Crime and cat mascots in 428 Shibuya Scramble

428: Shibuya Scramble

A kidnapping on the streets of Shibuya brings together a hot-blooded detective, hard-hitting journalist, former gang leader, the head researcher of a big pharma manufacturer and a part-timer stuck in cat costume for a series of events each more unexpected and outrageous than the last.

Apparently a lot of things can happen over the course of a single day in Tokyo's Shibuya ward. In 428 Shibuya Scramble there's kidnapping, unethical virology experiments, a hitman is on the loose, and also somebody's got themselves stuck in a cat costume. One of these things is not like the others, it's true. This is a game that's heard of tonal consistency and told it to go take a hike. It happily leaps from a gunman chasing people through the streets to someone dramatically falling over because their drink was spicy.

428 plays like a visual novel, only with photos and occasional short FMV sequences instead of illustrations. You read someone's story for a while, occasionally making decisions about how they should handle things, then hit a wall and have to switch to a different character instead. Some of those walls are Bad Endings that drag events to a halt, and they can be as surreal as the false endings of old pick-a-path books. At one point Kano the detective quit his job, got married, and settled down on a farm, abandoning the investigation and necessitating a rewind and do-over to convince him to stick with the case.


Where 428 is at its weirdest is in the storyline of Tama, who gets roped into handing out tonic drinks called Burning Hammer while dressed as a cat, then gets trapped in that outfit for the rest of the day. She spends a lot of her time helping a huckster in an afro wig, one of 428's more cartoonish elements, but it gets weird even in the serious storylines. Kano the detective keeps being distracted when he's supposed to be tailing criminals because his girlfriend's overbearing father wants to meet him for lunch, while Osawa the virologist spends a chunk of his day struggling to unclog a toilet.

Raw data:

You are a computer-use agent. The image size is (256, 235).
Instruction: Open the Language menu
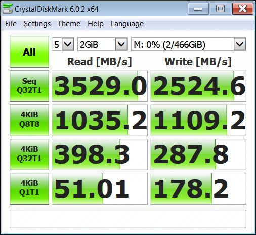click(x=127, y=24)
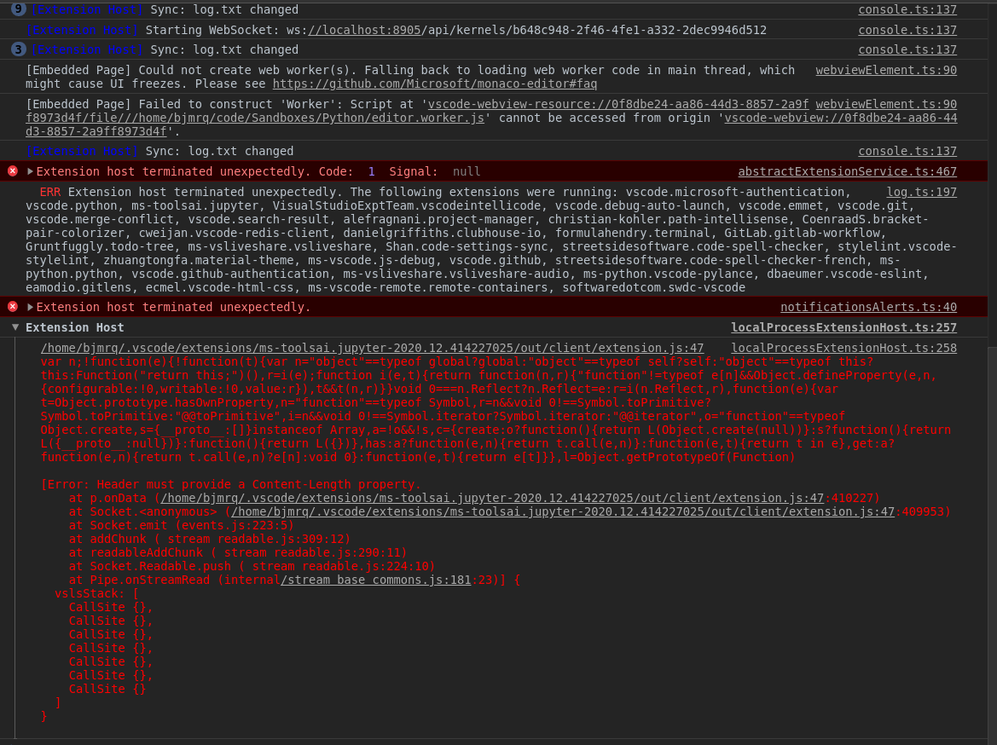Open localProcessExtensionHost.ts:257 link
Screen dimensions: 997x745
844,327
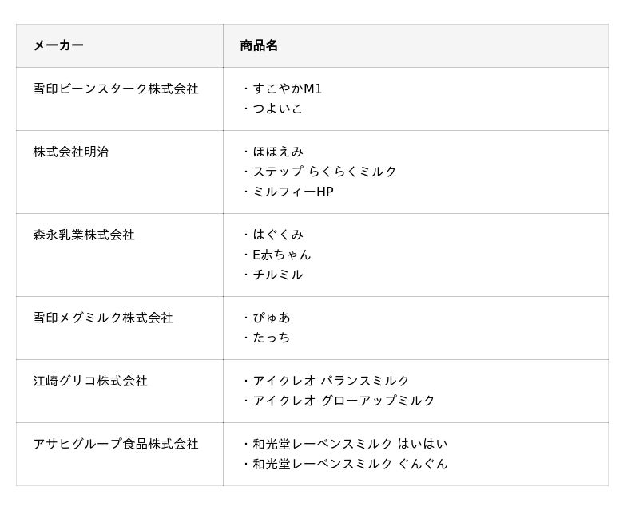Click 和光堂レーベンスミルク ぐんぐん product text
This screenshot has height=510, width=639.
350,464
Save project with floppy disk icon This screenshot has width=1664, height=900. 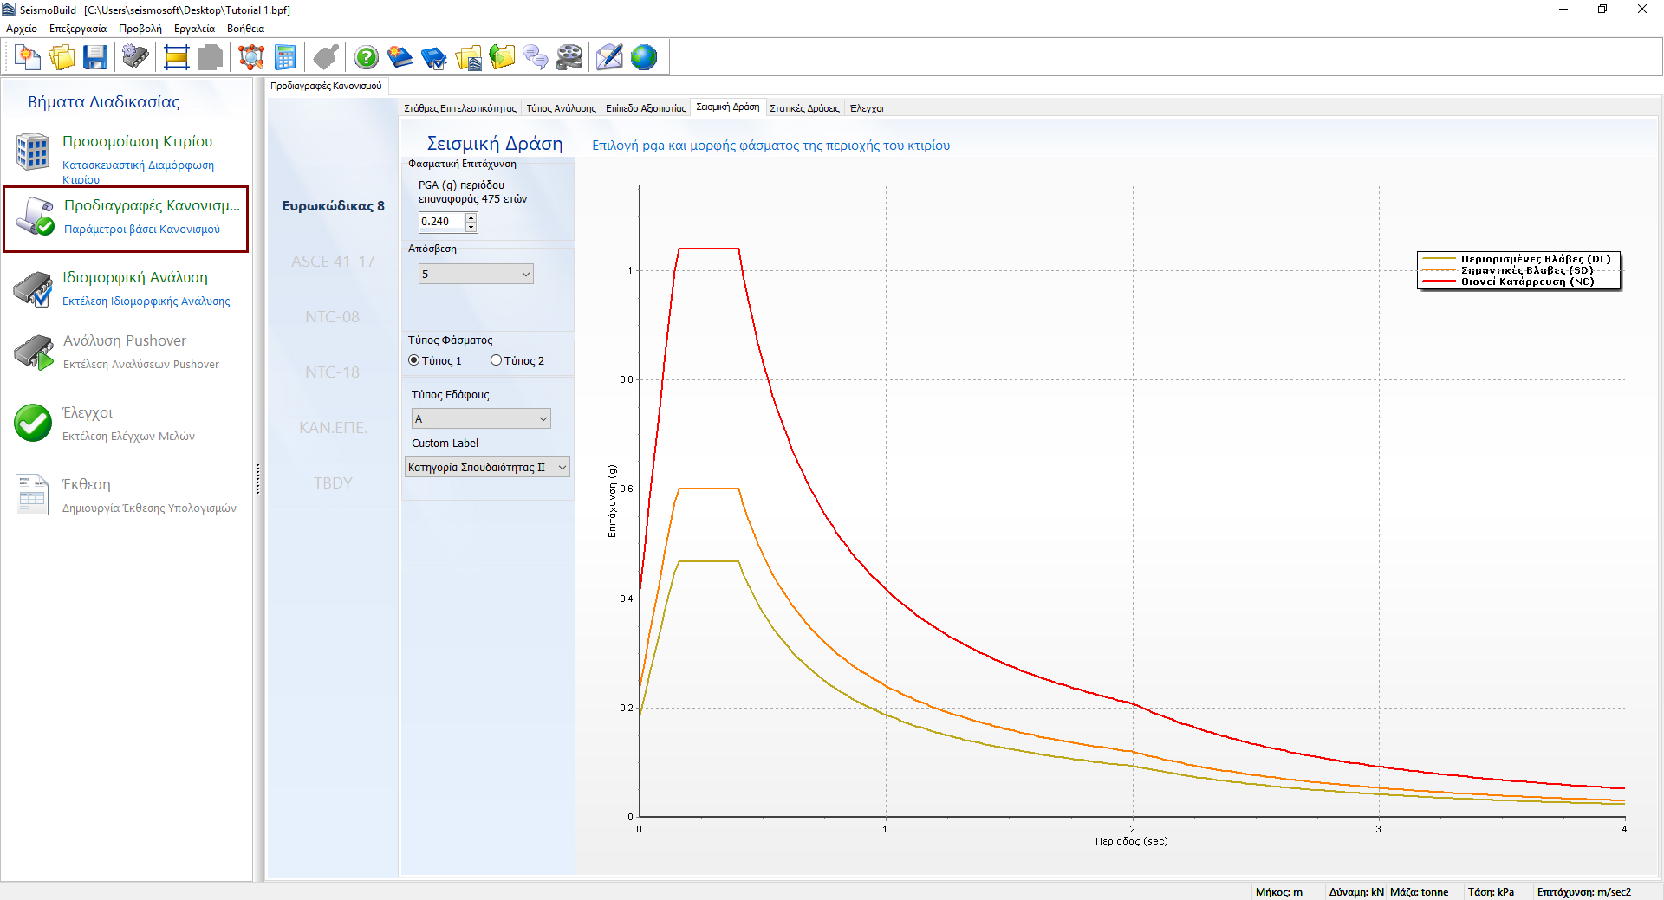click(x=95, y=58)
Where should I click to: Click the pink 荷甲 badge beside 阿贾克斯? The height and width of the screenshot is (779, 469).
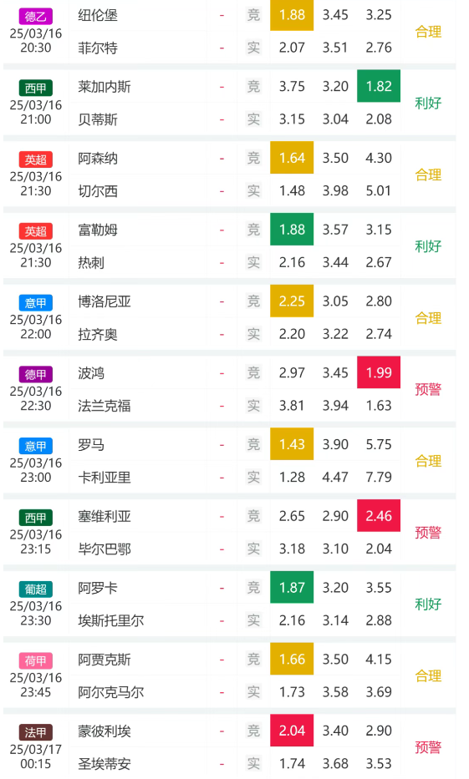[35, 660]
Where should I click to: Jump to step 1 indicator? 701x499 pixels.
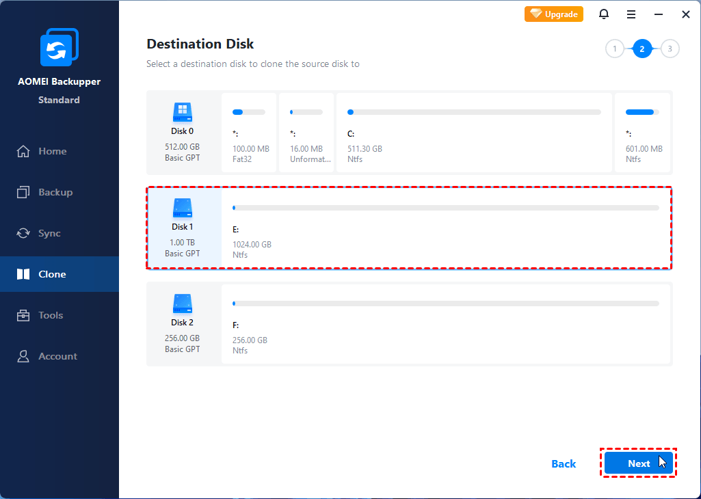[615, 49]
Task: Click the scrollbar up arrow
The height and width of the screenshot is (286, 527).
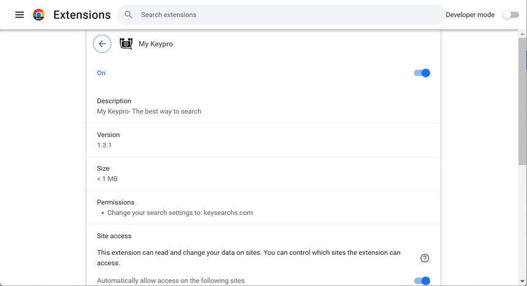Action: click(522, 34)
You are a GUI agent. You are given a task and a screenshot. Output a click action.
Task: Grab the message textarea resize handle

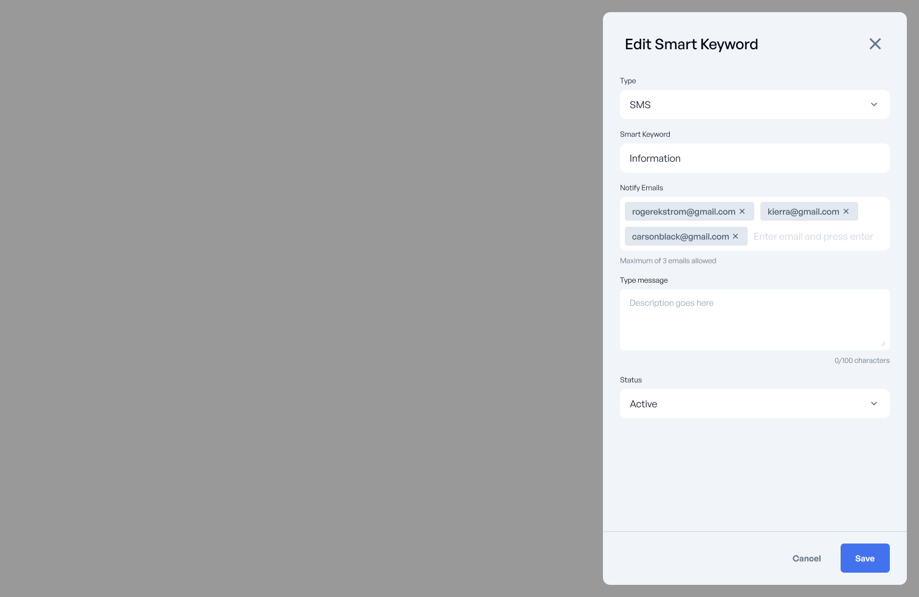point(883,343)
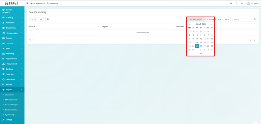The image size is (261, 124).
Task: Select day 18 in the March calendar
Action: (x=197, y=42)
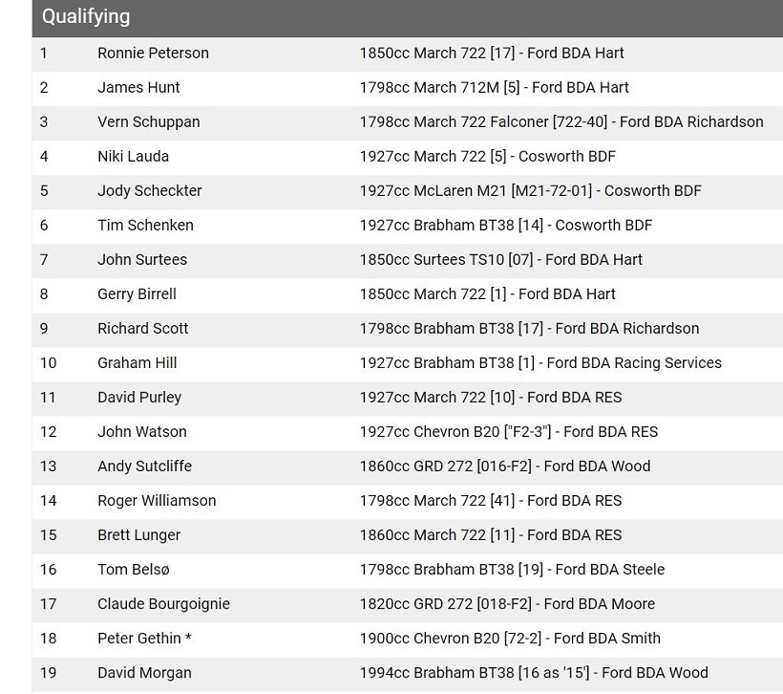Open Vern Schuppan's entry

click(x=148, y=122)
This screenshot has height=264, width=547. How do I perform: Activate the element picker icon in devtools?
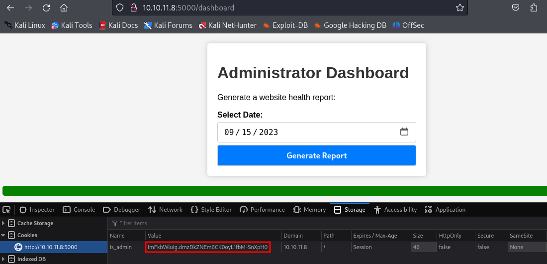click(6, 210)
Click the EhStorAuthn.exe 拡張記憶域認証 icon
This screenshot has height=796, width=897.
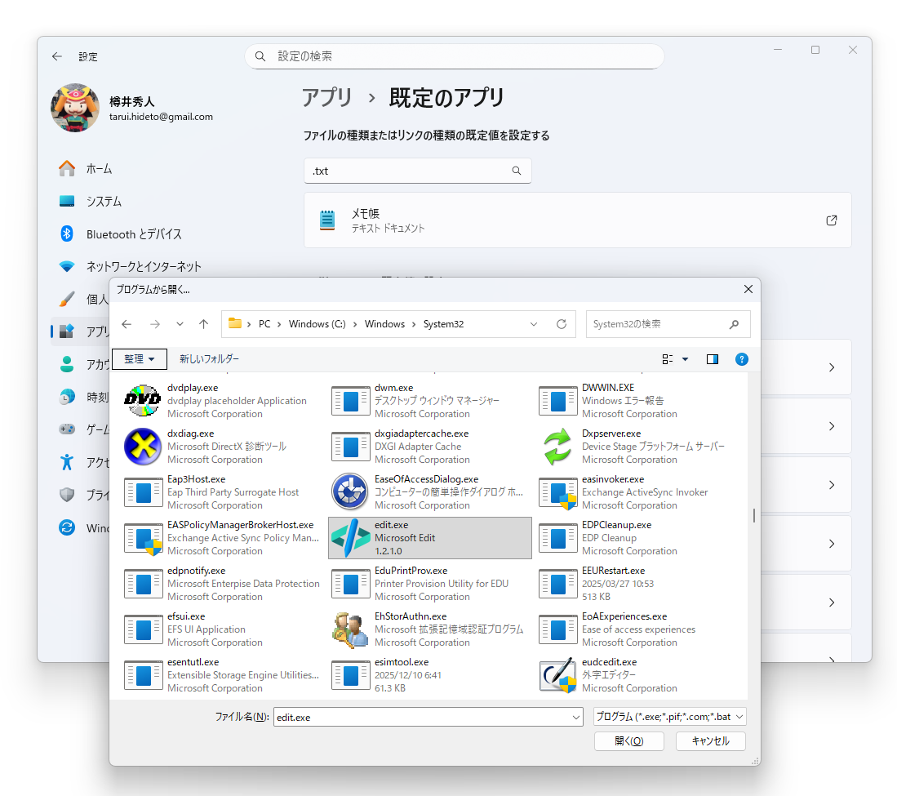(350, 629)
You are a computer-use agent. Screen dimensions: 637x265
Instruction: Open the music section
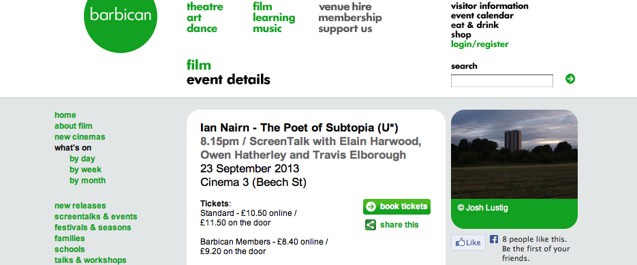tap(267, 29)
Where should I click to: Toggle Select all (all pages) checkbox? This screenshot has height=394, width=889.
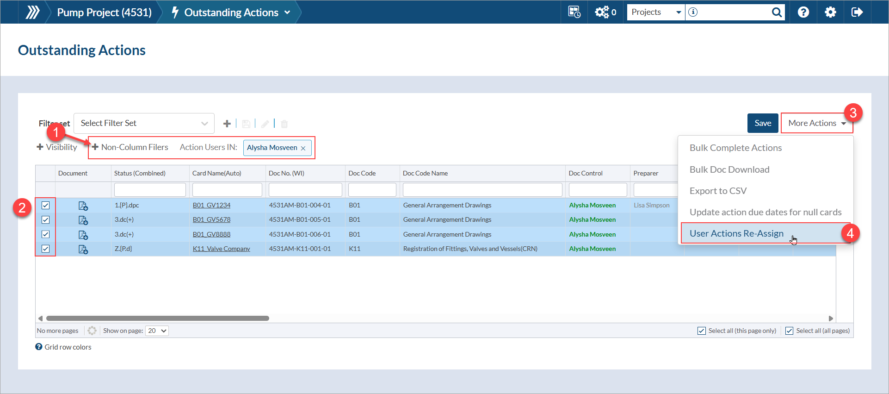[790, 331]
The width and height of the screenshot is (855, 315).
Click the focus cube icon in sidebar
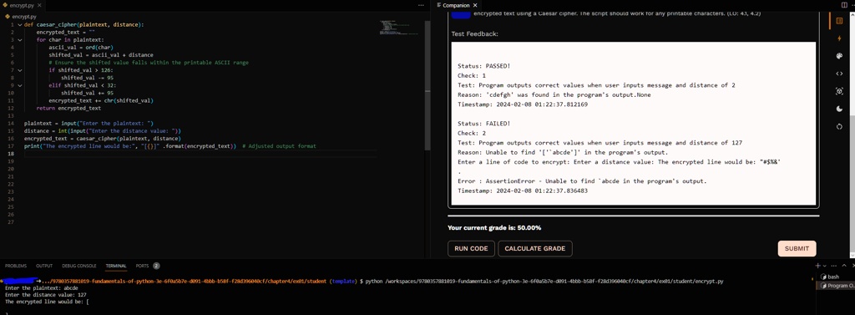click(839, 91)
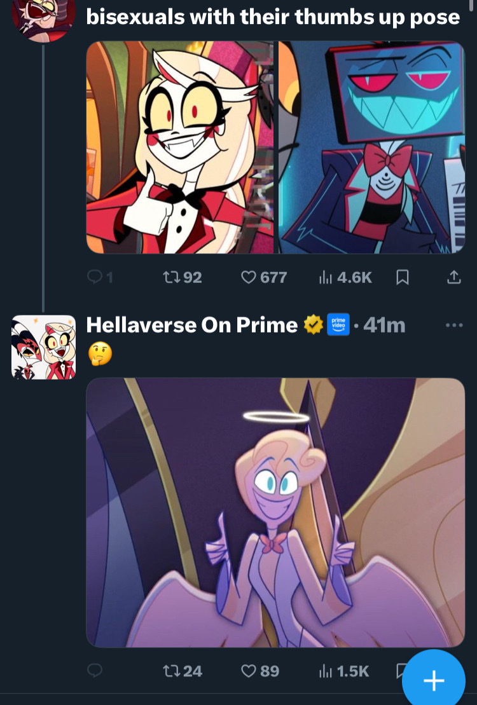Viewport: 477px width, 705px height.
Task: Open the angel with halo image
Action: (275, 512)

Requirement A:
Answer these questions using the article on 428 Shibuya Scramble:
(i) What are the tonic drinks that Tama hands out called?
(ii) What does the game use in place of illustrations?
(iii) In one Bad Ending, where does Kano settle down after quitting his job and getting married?
Requirement B: Write out the part of the article on 428 Shibuya Scramble from "428: Shibuya Scramble" to "than the last.".
The records have nothing to do with what is asked here.

Written reply A:
(i) Burning Hammer
(ii) Photos and occasional short FMV sequences
(iii) On a farm

Written reply B:
428: Shibuya Scramble

A kidnapping on the streets of Shibuya brings together a hot-blooded detective, hard-hitting journalist, former gang leader, the head researcher of a big pharma manufacturer and a part-timer stuck in cat costume for a series of events each more unexpected and outrageous than the last.